Perhaps it was inevitable — after all the hype, the meltdowns, and the puddings, international media sensation Susan “Hairy Angel” Boyle didn’t actually win Britain’s Got Talent, losing out to these adorable munchkins:

[youtube]https://www.youtube.com/watch?v=PtwVfJqBfms[/youtube]

So what went wrong? Was she too human?

Boyle was only acceptable to us, as a phenomenon, when she was a grateful, humble, double-chinned cat lady. The second she expressed the faintest whiff of a real personality, behaving like an actual human being who might dare to express anything but gushing appreciation for the world’s pushy, insistent questions and relentless curiosity, she was seen as a diva.

Was it the negative press? Was there a Boyle backlash? Did she lose the “wow” factor?

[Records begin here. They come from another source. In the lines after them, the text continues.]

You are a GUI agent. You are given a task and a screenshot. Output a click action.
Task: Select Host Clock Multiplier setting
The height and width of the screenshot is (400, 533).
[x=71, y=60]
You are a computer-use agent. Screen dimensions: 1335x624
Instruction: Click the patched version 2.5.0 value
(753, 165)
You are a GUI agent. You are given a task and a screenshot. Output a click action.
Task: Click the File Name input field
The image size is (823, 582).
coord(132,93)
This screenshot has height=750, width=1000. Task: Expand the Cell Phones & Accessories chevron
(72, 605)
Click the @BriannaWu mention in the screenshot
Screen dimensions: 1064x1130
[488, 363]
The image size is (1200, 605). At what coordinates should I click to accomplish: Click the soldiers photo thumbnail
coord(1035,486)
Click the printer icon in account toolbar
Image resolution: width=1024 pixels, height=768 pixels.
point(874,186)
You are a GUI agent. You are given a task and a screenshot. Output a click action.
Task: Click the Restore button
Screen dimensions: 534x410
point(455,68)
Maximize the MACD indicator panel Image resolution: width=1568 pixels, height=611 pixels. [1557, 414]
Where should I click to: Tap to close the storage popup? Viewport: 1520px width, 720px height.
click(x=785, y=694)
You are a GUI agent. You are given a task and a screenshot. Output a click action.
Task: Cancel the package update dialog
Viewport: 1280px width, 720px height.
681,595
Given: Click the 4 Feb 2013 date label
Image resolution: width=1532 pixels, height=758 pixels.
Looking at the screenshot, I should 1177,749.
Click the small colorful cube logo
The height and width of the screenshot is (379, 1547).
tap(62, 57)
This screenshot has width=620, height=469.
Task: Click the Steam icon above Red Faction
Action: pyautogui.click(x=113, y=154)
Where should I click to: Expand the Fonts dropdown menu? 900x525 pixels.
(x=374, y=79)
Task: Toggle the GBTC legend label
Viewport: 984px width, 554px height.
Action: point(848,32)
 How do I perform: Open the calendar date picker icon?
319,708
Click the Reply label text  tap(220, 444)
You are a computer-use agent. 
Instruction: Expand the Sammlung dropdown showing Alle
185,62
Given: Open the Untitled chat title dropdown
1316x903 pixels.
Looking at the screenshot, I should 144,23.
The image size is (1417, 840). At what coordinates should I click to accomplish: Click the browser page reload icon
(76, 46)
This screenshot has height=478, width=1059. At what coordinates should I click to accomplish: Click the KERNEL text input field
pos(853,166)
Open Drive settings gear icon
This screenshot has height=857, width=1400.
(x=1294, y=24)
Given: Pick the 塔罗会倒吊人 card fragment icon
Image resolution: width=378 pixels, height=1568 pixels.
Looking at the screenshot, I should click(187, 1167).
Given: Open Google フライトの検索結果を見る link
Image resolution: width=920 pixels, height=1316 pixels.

Or was hers just not the face Britain wanted to present to the world?

The BGT final was nothing short of a referendum on Britain, a chance for a country beset by economic woes, battered by political scandals, and humbled on soccer fields to vote itself a new and better image.

Boyle — bewildered, bruised but plucky — might be said to personify Britain more closely than her fellow contenders. But this was about rebranding the U.K., and a street dance troupe called Diversity — yup, Diversity — fits the bill so much better.

Boyle, though publicly gracious in defeat, has since been admitted to hospital, suffering from exhaustion. Is she just another victim of the insatiable “fame dragon”, or will she prove to be the real winner in the situation?